I underwent Cognitive Behaviour Therapy which I found frustrating and pointless. As a busy mum of 7 much of the pacing advice was impractical and unacceptable to my particular personality type.

I found the spoon theory most useful - the idea that you start each day with a handful of spoons and each activity takes a certain number of spoons. You decide what to "spend" your spoons on.

For instance I've learned that showering takes quite a few spoons for me so I will sometimes skip a full shower and either just wash my hair or wash with a flannel. Having my hair ultra short helps a lot as it rarely looks dirty or greasy.

Often preparing the evening meal is a step too far. I'm lucky that my children are pretty self sufficient and will often sort dinner out for all of us. More spoons left for me to work or manage the school run.

I am lucky that on the whole my friends and family are very understanding about my Fibro. Cancelled plans, early nights, difficult conversations where I can't remember names or words, situations where I have forgotten what I was meant to be doing or where I was meant to be... the list goes on.

Nowadays my attitude to the condition which runs my life is acceptance mixed with occasional frustration.

I always admit that If I hadn't developed Fibromyalgia I'm not sure I'd believe it exists. Harsh but honest. But I am a get up and go type of person who hates wasting any of this precious life in bed, in a chair, in a wheelchair. Why would I imagine or make up a condition which slows me down, makes me miss out, holds me back?

I am sure some people think I'm exaggerating my symptoms, wonder why I have a Blue Badge when I look normal. I sometimes feel I should fake a limp to demonstrate my disability. That badge has been the single most useful tool against this bloody condition. I feel safe knowing I can nip to Tesco, shop in town, park at the station and not have to walk miles.

And since my earning potential is limited by my inability to cope with a regular job, the discounts it offers means our tight budget stretches further. I know some people have been badge shamed but I have been lucky - on the whole although people might stare they don't attack.
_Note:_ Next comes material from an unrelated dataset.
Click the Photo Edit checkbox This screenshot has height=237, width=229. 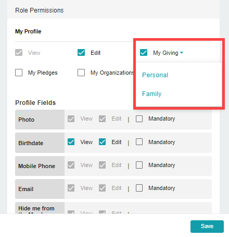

Although only this week I heard a woman say: "I'm just going to wait here and check she has a blue badge for where she's parking."

This is not meant to be a pity party, just a brief glance into my experience of an invisible condition. I have children with autism which they often manage to mask so I am hoping that by encouraging people to be accepting, tolerant and mindful that not all disabilities are always visible that I am helping to build a happier and easier future for them.